At this point, I have some doubts for this to be the right approach. Overall, we would end up with something slightly less accurate and slightly slower (in the general case).

While I understand the point of an intrinsic to be as much general as possible, in this case I think specialization should be favored for the sake of performance and accuracy.

What I mean is that instead of introducing the general q_mul intrinsic, we could stick with a more specific intrinsic that does the multiplication and the shift together.

This would be similar to the initial proposal, but I can introduce the q-ness as further input to the intrinsic, in order to generalize it to all q-numbers.

The other alternative can still be the full implementation in TOPI. The reasons I would prefer the intrinsic are :

  1. We can invoke the intrinsic within a compute function (as @kparzysz was mentioning)
  2. It is way easier to overload an intrinsic. To overload in TOPI I would need to add a compute strategy specialization for the TOPI operator, which seems a bit too much
  3. I think multiplying an integer x by a m*2^-n (where m is a q-number) is still general enough to deserve its own TIR instruction.

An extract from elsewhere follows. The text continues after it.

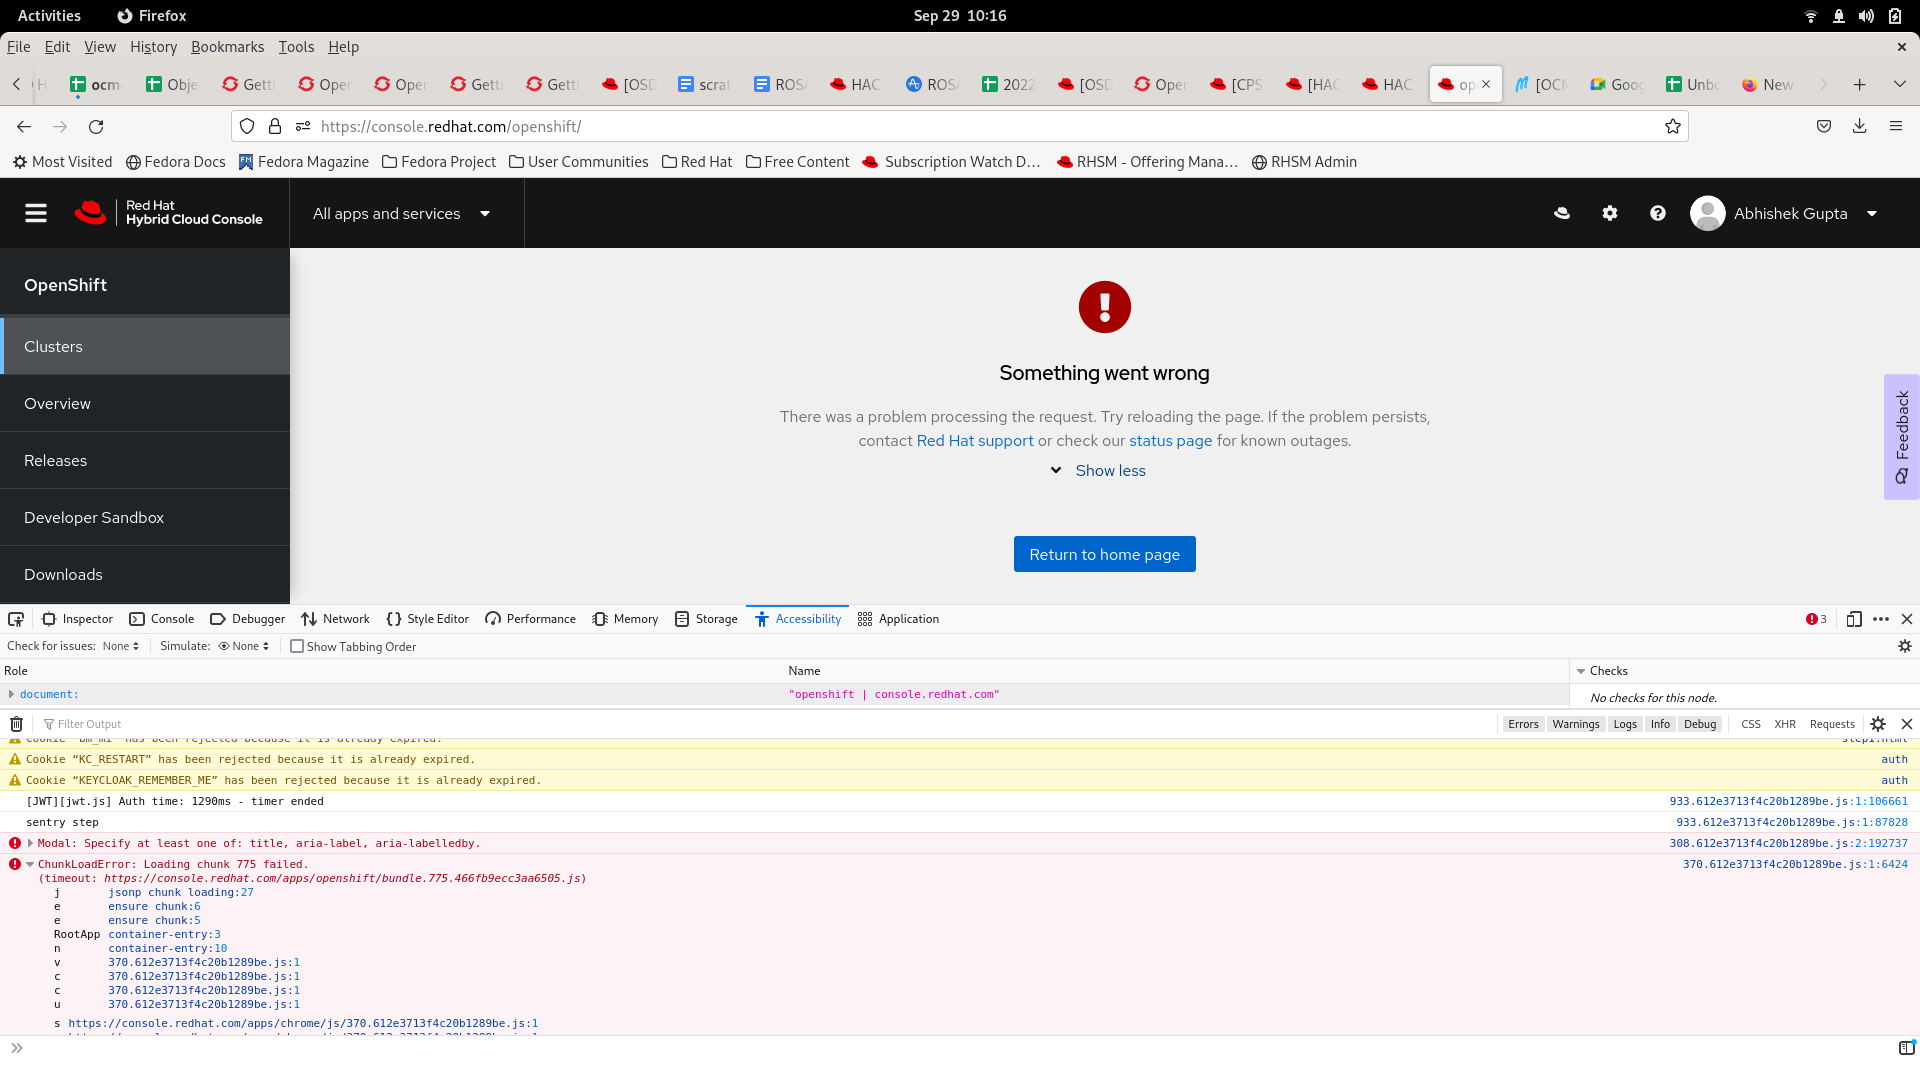Open the Bookmarks menu
Screen dimensions: 1920x1080
(227, 47)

@tqchen, @anijain2305, @kparzysz what do you think?

Could you show where nudge is coming from?

Hi @kparzysz,

nudge is defined as a constant:

nudge = (1 << (right_shift-1))

Which I use to round toward nearest (right_shift is -s in fpm(x,m,s)). Am I missing something? I wasn’t able to have the tests pass without this.

A possible solution would be to define an intrinsic like (naming tbd):

fpmq(x,y,n,s)

In this way we can achieve q_mul by setting s to zero, but we wouldn’t incur in any of the previous pitfalls.

I think that would make sense.

Ok, I amended the RFC. Please, let me know what you guys think.

Few things to mention:

  • fixed_point_multiply is still the name of the relay (and TOPI) op (which uses the intrinsic under the hood)
  • qmuls is the name of the new intrinsic

Please, let me also know if the naming is fine or you prefer different names.